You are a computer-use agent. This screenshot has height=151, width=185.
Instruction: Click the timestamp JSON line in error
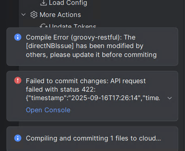(93, 98)
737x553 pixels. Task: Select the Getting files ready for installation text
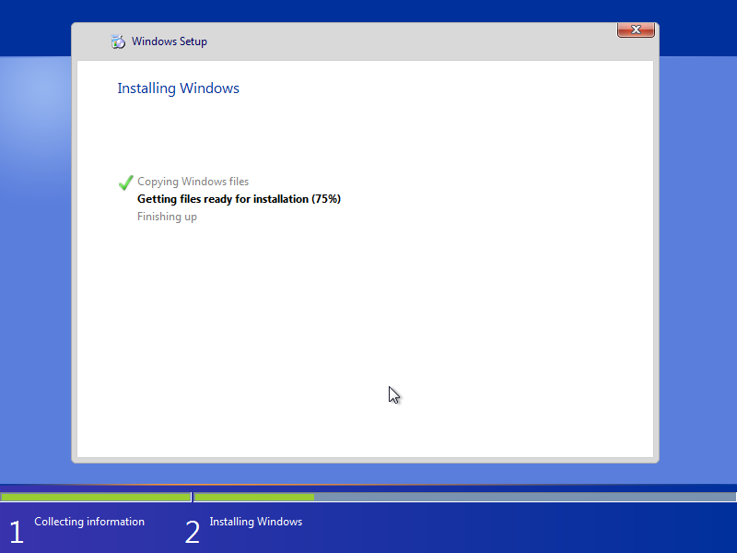pyautogui.click(x=239, y=198)
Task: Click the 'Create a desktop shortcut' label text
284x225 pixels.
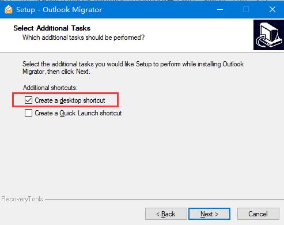Action: click(x=70, y=100)
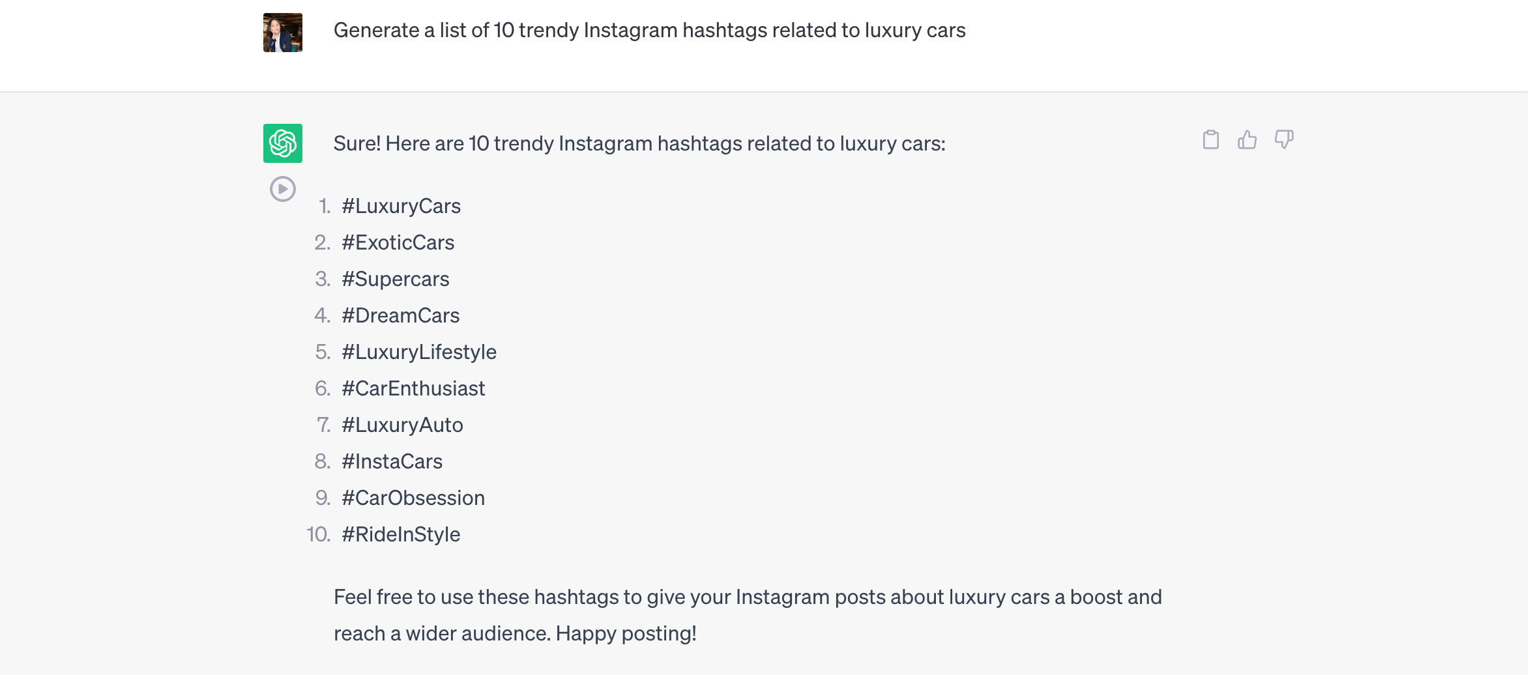1533x675 pixels.
Task: Give the response a thumbs up
Action: click(1247, 139)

__________

▶ **Exercise goal**
Print out the whole listing word for word. Leave the pictures out.

▶ **Your response**
You are a computer-use agent. This screenshot has height=151, width=185.
Instruction: Click the timestamp JSON line in error
(93, 98)
737x553 pixels. Task: Select the Getting files ready for installation text
pyautogui.click(x=239, y=198)
Task: Click the 'Create a desktop shortcut' label text
284x225 pixels.
Action: click(x=70, y=100)
1533x675 pixels.
Task: Give the response a thumbs up
Action: click(1247, 139)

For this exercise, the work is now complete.